Читаем Моя жизнь – борьба. Мемуары русской социалистки. 1897–1938 полностью

Чтобы защитить наши обсуждения и особенно резолюцию о всеобщей забастовке, на меня была возложена ответственность за принятие мер к тому, чтобы ни один экземпляр этого воззвания не был перевезен через границу ни одним из делегатов, возвращавшихся на свою родину. Я также должна была найти способ, с помощью которого наше воззвание можно было бы передать в те страны, которые не были представлены в Стокгольме.
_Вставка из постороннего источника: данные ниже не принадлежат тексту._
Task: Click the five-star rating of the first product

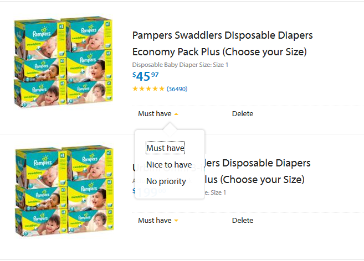Action: (148, 89)
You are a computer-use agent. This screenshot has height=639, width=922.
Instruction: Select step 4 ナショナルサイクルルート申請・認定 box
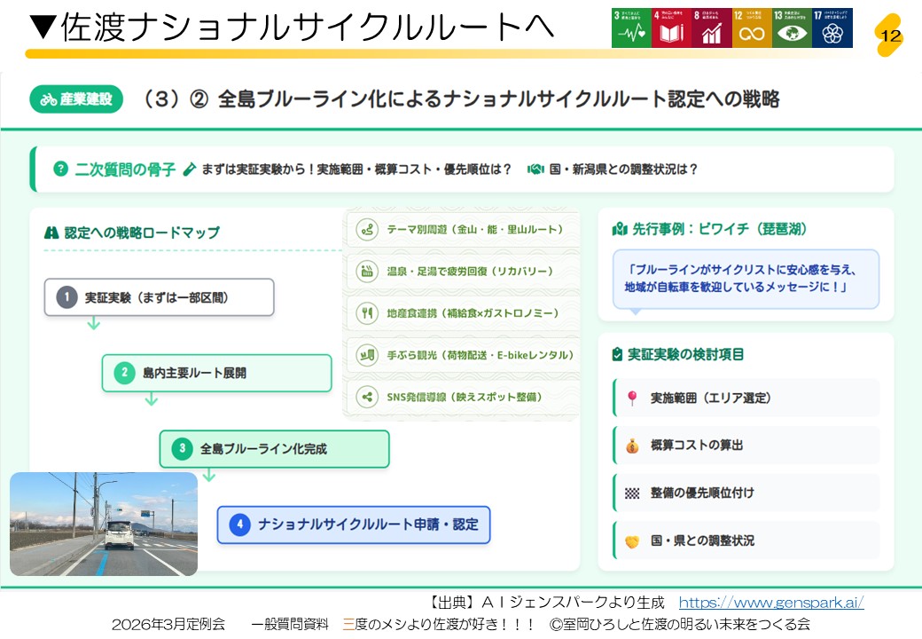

Как единогласно избранный секретарь комитета Циммервальдского движения, я была единственной ответственной за выполнение этой задачи.

Когда конференция закончилась, я начала обдумывать возможность передачи нашего воззвания во Францию и Англию.

С помощью своих шведских коллег, работавших со мной в комитете, я нашла надежного молодого социалиста из Скандинавии, который согласился запомнить все воззвание на английском языке и передать его настроенным против войны социалистам в Англии. В Лондоне кто-то должен был запомнить текст воззвания на французском языке, чтобы доставить его в Париж. Таким образом, ни один экземпляр воззвания не попал бы в руки правительств, даже если бы нашего гонца обыскали или арестовали.

Делегаты конференции условились, что о нашем решении не будет сказано ни слова, пока наш гонец не возвратится из стран-союзниц и мы не получим сообщения от наших товарищей оттуда. Независимые политические деятели Германии, которых их правительство обвинило тогда в подстрекательстве к беспорядкам на немецком флоте, были в особенно опасном положении. Если бы стало известно, что они согласились на резолюцию о всеобщей забастовке, не имея такого же согласия со стороны англичан и французов, их партия была бы уничтожена. По этой причине я дала им особое обещание, что ни при каких обстоятельствах это воззвание не станет достоянием гласности, пока мы не получим утвердительные ответы из стран-союзниц.

Но едва конференция успела закончиться, как Радек начал требовать, чтобы я немедленно опубликовала наше воззвание ввиду быстро развивающегося кризиса в России. Большевики уже приняли решение захватить власть, и резолюция Циммервальдского движения, призывающая к международной всеобщей забастовке в поддержку российских рабочих и к началу борьбы рабочего класса за мир, колоссально увеличила бы их авторитет, даже если сама всеобщая забастовка никогда не осуществится. Колеблющейся части рабочих и крестьян в России эта резолюция указала бы на то, что программа большевиков имеет международную поддержку. Для Радека и большевиков не имело значения, получит ли на деле наша резолюция, принятая горсткой левых социалистов в Стокгольме, поддержку в странах, представленных этими делегатами, и они не хотели ждать, пока мы узнаем это. Наше взаимное и единодушное понимание, наши клятвы и обещания и моя собственная огромная ответственность ничего не значили для Радека, и на протяжении октября он бомбардировал меня протестами и требованиями. Среди его писем – когда он находился в Стокгольме как представитель большевиков, он излагал свои требования в письменной форме – было одно, в котором он угрожал, что сам опубликует манифест, если я не соглашусь сделать это немедленно. Тогда я поняла, что либо он, либо финский делегат, который находился под его влиянием, вероятно, украли один экземпляр воззвания. Приблизительно в это же время в Стокгольм приехала Луиза Зитп, представляющая независимых политических деятелей Германии, чтобы не допустить преждевременной публикации манифеста ввиду шаткого положения ее партии. Разрываемая между угрозой уничтожения левого социалистического крыла в Германии и требованиями тех, кто говорил от имени русской революции, я чувствовала себя совершенно несчастной, но я понимала, что есть только один путь – сдержать свое обещание и подчиниться единогласному наказу Циммервальдской конференции.

Вскоре после того, как я сообщила Радеку свое окончательное решение, манифест был опубликован в финской газете, руководимой большевиками. Но к этому времени Ноябрьская революция (Октябрьская, согласно русскому календарю) уже отмела в сторону все другие рассуждения и положила конец ситуации, которая становилась невыносимой.

Глава 14

Те из нас, кто находился в Стокгольме и чьи глаза были обращены к России, прожили период нарастающего волнения и постоянной тревоги в ту первую историческую неделю ноября 1917 года, когда судьба революции, самого социализма, казалось, висела на волоске. Мы знали, что исход – дело нескольких дней, если не часов, и я чувствовала себя как человек, сделавший все, что было в его силах, чтобы помочь любимому пациенту, и который в конце может только ждать результата последней борьбы не на жизнь, а на смерть.